In your first example 'also' could be used in response to someone else, presumably your girfliend or wife, saying that she knows the difference between your love and hers. (1)
It could well be used to mean something like that: I know the difference between X. I also know the difference between..... (2)
Also as used in your second sentence simply introduces a new thought. (3)
I don't know whether #3 is grammatical or not. If it is is, I'd say it means (1).
There is little marked difference in essential meaning, but there are subtle differences of nuance and ephasis, and as with much else in English, these will tend to be contextually determined.
(a) I also know the difference between my love and yours.
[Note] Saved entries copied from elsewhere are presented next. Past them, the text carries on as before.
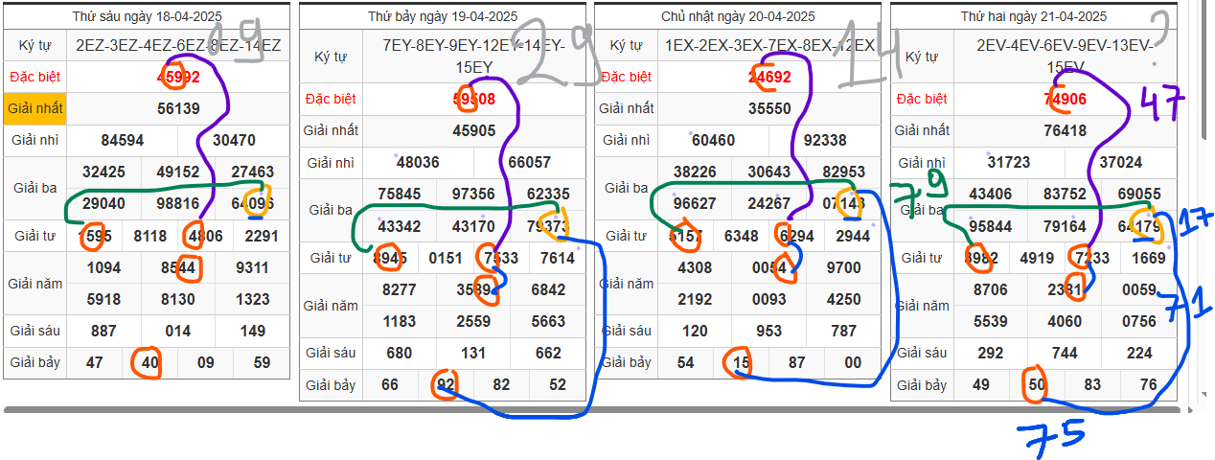
Task: Click the handwritten purple 47 annotation
Action: pyautogui.click(x=1162, y=104)
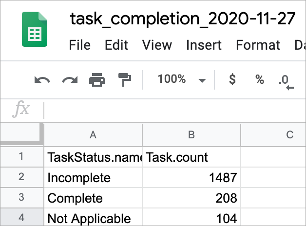Click the Redo arrow icon
Image resolution: width=306 pixels, height=226 pixels.
pyautogui.click(x=69, y=79)
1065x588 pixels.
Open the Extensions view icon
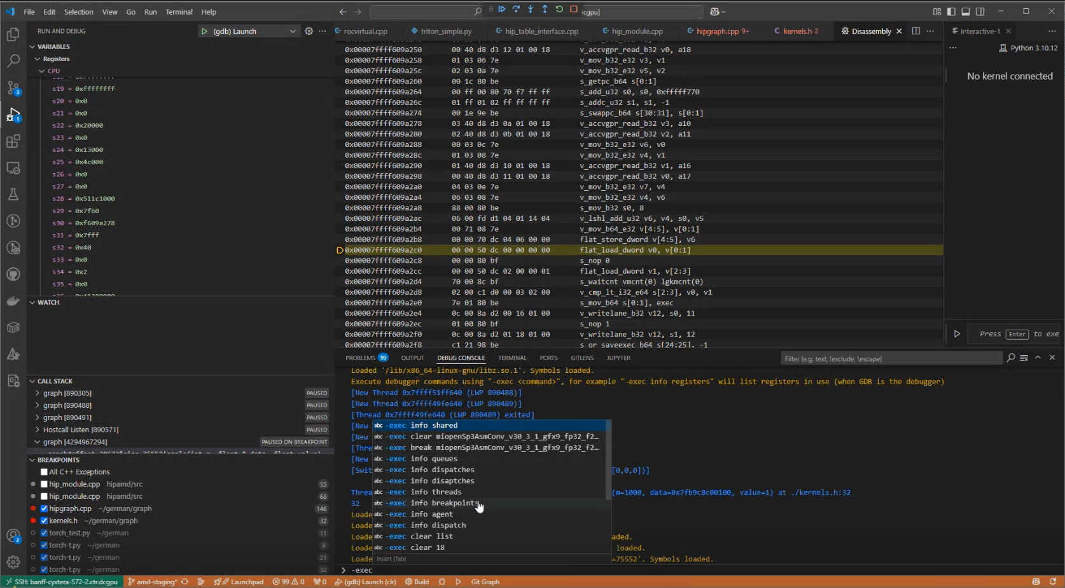click(13, 141)
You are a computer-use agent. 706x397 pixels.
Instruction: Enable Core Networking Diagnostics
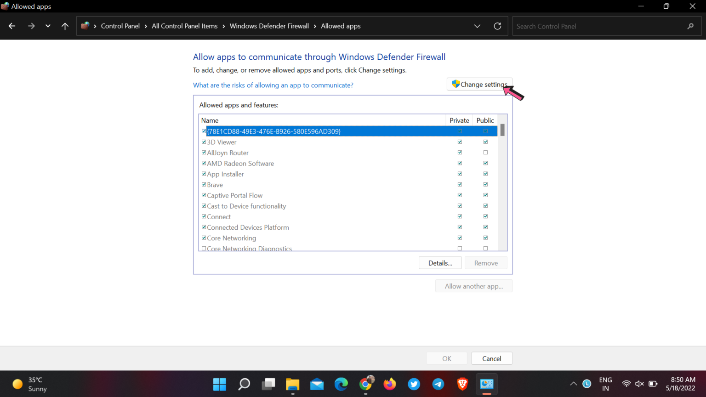click(204, 248)
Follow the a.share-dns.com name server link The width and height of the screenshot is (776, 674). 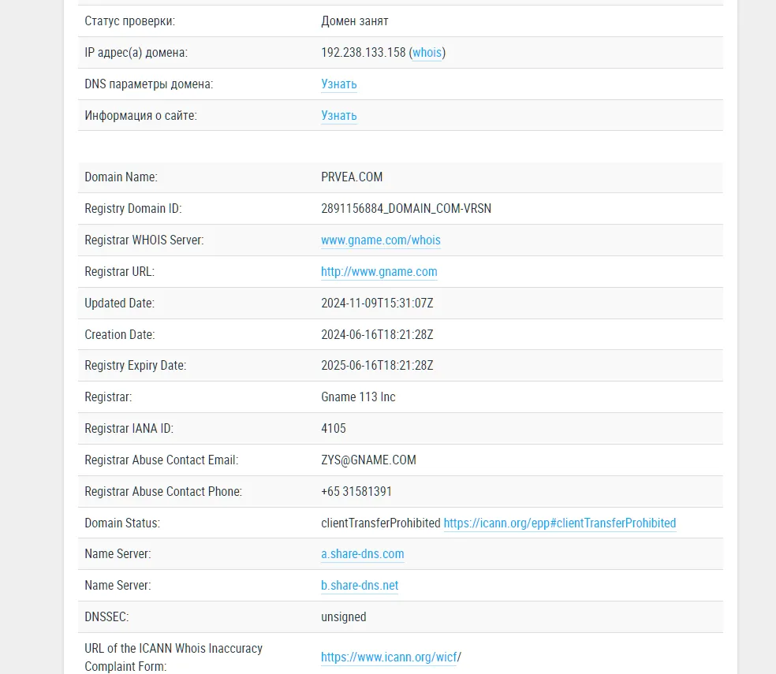coord(363,553)
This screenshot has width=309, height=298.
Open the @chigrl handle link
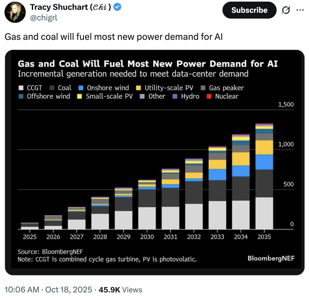(44, 18)
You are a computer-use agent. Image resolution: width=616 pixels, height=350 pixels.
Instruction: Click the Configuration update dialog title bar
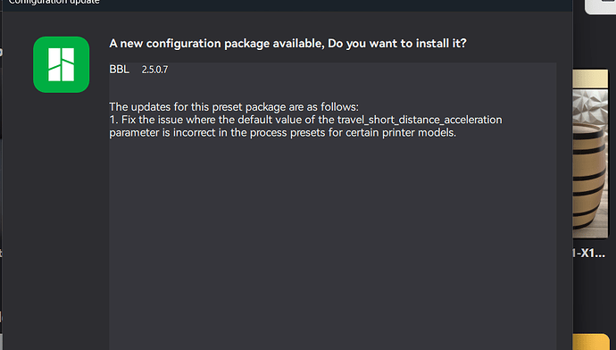287,4
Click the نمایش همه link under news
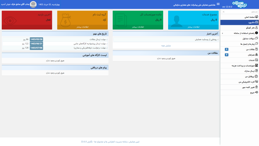This screenshot has width=259, height=146. coord(166,46)
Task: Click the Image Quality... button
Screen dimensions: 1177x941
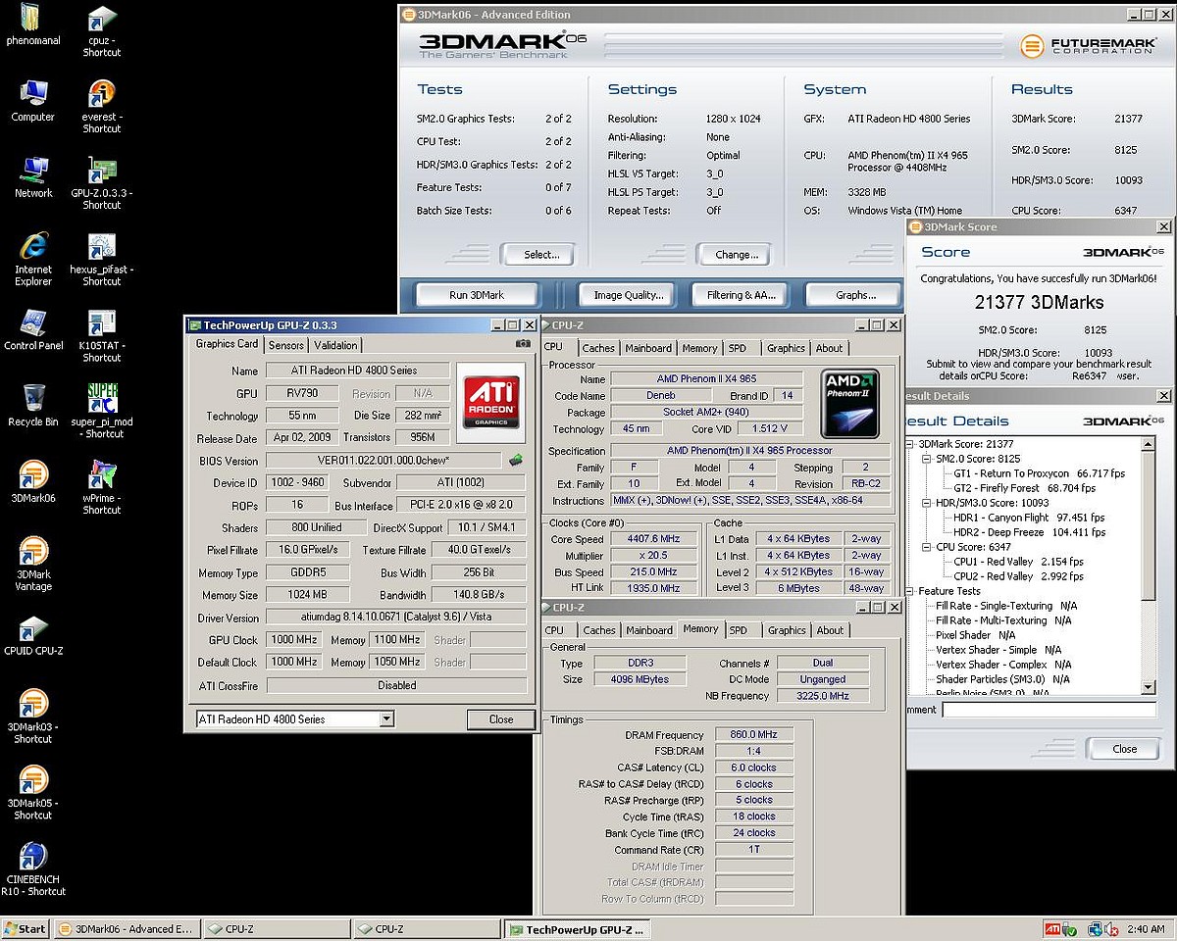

(b) Also, I know the difference ..
(c) I know also the difference ..
(a) and more rarely (c) would usually be said when the speaker has claimed in the previous sentence to know something else ("I know that you are under great pressure at the moment. I also know..."), or where the interlocutor has done so ("'Your love and mine are different in this respect', she said. He replied: 'I also know the difference...'") - here it is virtually the same as "I too know the difference...";
(b) would be tantamount to "moreover" or "furthermore", and would be said when the speaker has made some other claim ("You are under great pressure at the moment. Also, I know...").
(c) is, incidentally, not ungrammatical, it just feels a little odd, but that is in the cold light of a contextless discourse. As often, in actual conversation the vocal stresses will contribute subtly to the intended sense.